Build Status PyPI License: GPL v2

Documentation | Installation

Why Mosaic?

Biological membranes define cellular compartments and orchestrate signaling cascades, all while undergoing constant remodeling. We can resolve their structure from imaging data, but the analysis path is fragmented. One tool for segmentation, another for meshing, something else for protein localization, yet another for setting up physical simulations. Export, convert, hope nothing breaks.

Mosaic fixes that. One graphical interface for the entire workflow.

Ask questions and get answers immediately. What is the membrane curvature where proteins cluster? How does protein density vary across the surface? How would this system behave under different conditions? Explore interactively and transition seamlessly from observation to quantitative hypothesis testing to data-driven physical simulations of real geometries.

What You Can Do

Import tomograms, segment membranes, build surface meshes, localize proteins, measure geometry, export simulation-ready systems. Adjust parameters and watch results update in real time.

Mosaic Workflow

Complete influenza A virus analysis: from tomogram to simulation-ready model

See it work: The IAV tutorial walks through a real analysis start to finish.
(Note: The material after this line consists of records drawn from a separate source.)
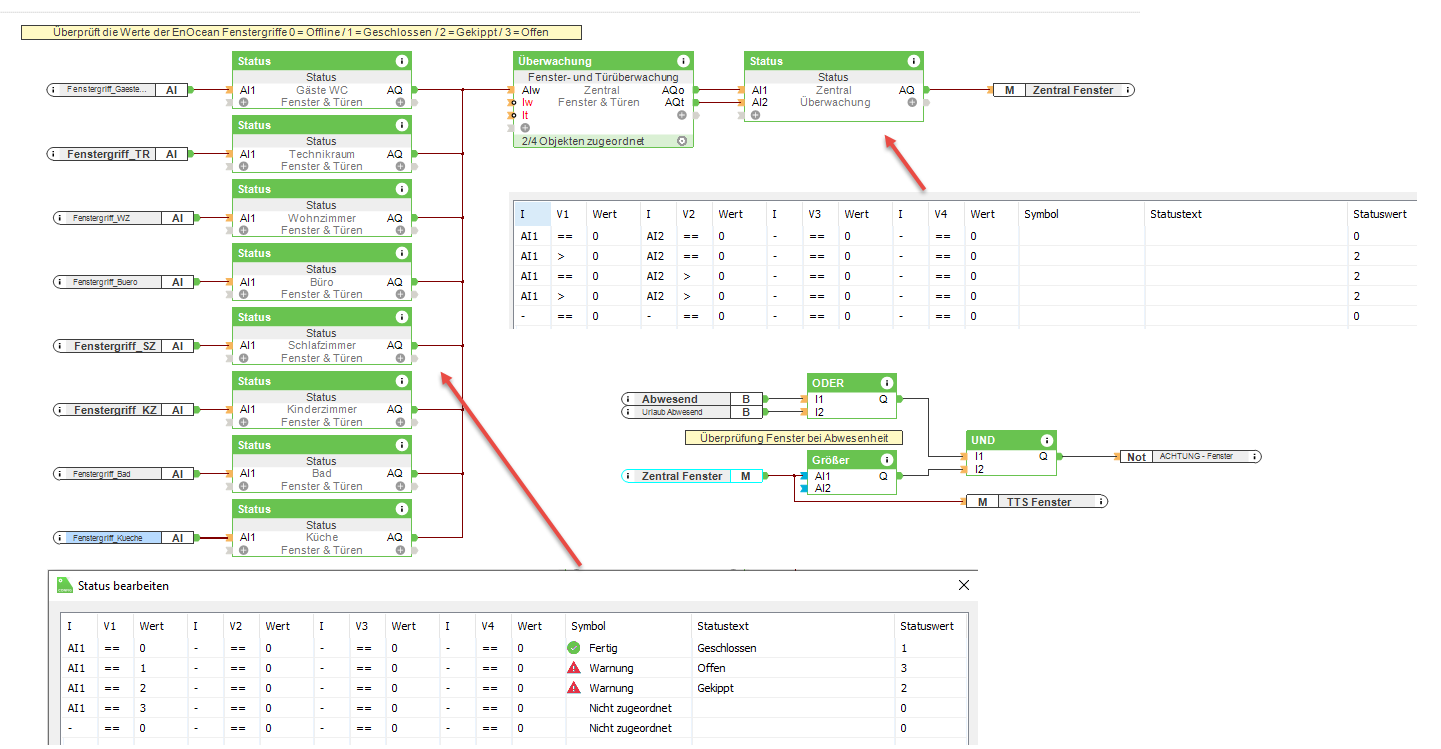Select the TTS Fenster memory flag
The width and height of the screenshot is (1441, 749).
tap(1035, 502)
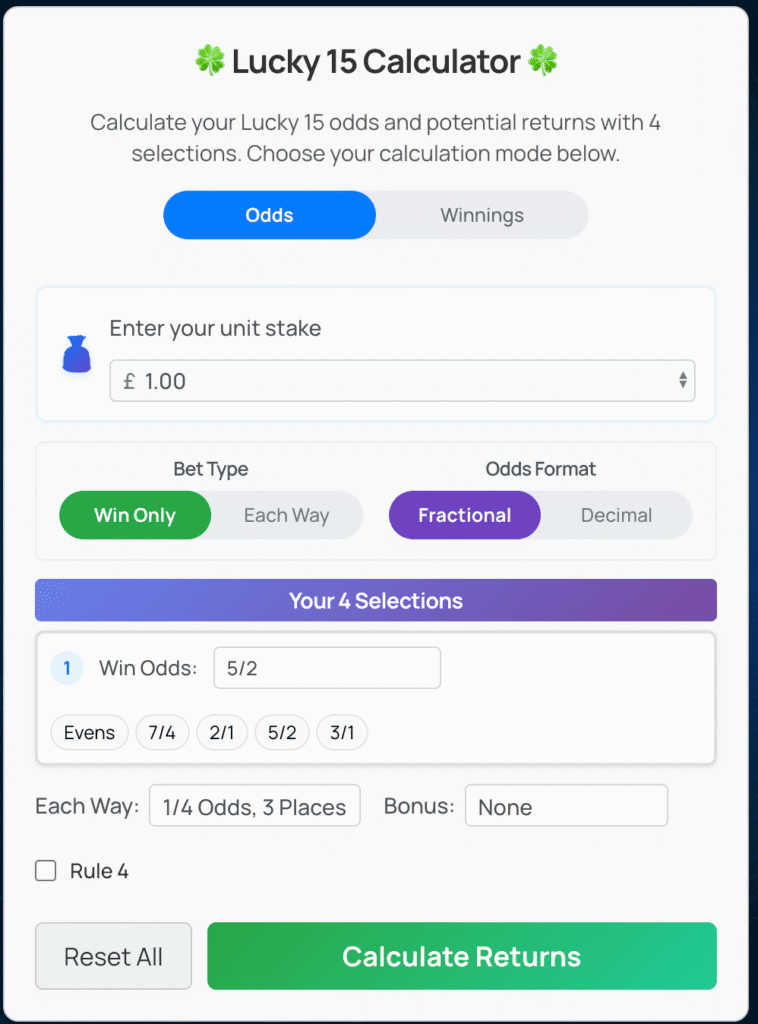Screen dimensions: 758x1024
Task: Click the Win Odds input field
Action: coord(327,668)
About 30 minutes hands-on.

Need to prep for MD? Export Martini-compatible coarse-grained systems with positioned proteins. Run HMFF to simulate biomembranes using both your experimental density and physics. Send the result straight to GROMACS.

Mosaic GUI Interface

Mosaic interface

Once your workflow is dialed in, use the pipeline builder to scale it to large datasets:

mosaic-pipeline config.json

Working on a remote server or composing custom workflows? The Mosaic shell exposes most GUI operations as commands you can run interactively or replay from a script:

mosaic-shell workflow.sh

Installation

Mosaic requires Python 3.11 or higher. Install with pip:

pip install mosaic-gui
mosaic &

The first launch takes a bit longer than subsequent starts. A short interactive tour then walks through the basics, about five minutes. Re-run any time with mosaic --onboard basics.
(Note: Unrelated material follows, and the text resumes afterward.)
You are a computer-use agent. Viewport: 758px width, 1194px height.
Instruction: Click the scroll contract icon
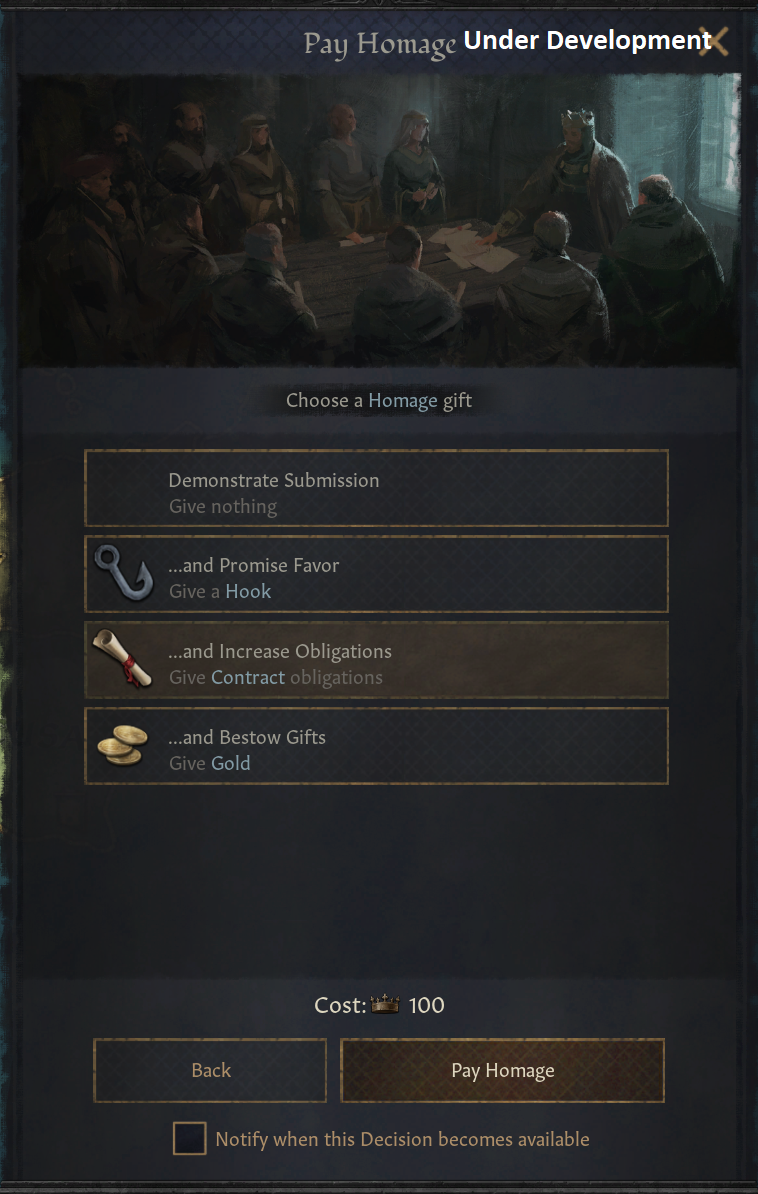coord(123,659)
See the installation guide for full instructions.

Citation

If Mosaic contributes to your research, please cite:

@article{Maurer2025,
  author = {Maurer, Valentin J. and Siggel, Marc and Jensen, Rasmus K. and
            Mahamid, Julia and Kosinski, Jan and Pezeshkian, Weria},
  title = {Helfrich Monte Carlo Flexible Fitting: physics-based,
           data-driven cell-scale simulations},
  journal = {bioRxiv},
  year = {2025},
  doi = {10.1101/2025.05.24.655915}
}

Mosaic and HMFF were developed jointly to bridge structural data and physical simulations. HMFF uniquely integrates experimental volumetric data into membrane simulations, enabling data and physics to jointly determine membrane conformation. HMFF is implemented in FreeDTS and integrated into Mosaic.


About

Mosaic is developed by the Kosinski Lab at the European Molecular Biology Laboratory (EMBL Hamburg).

License: GPL-2.0 (see LICENSE for details)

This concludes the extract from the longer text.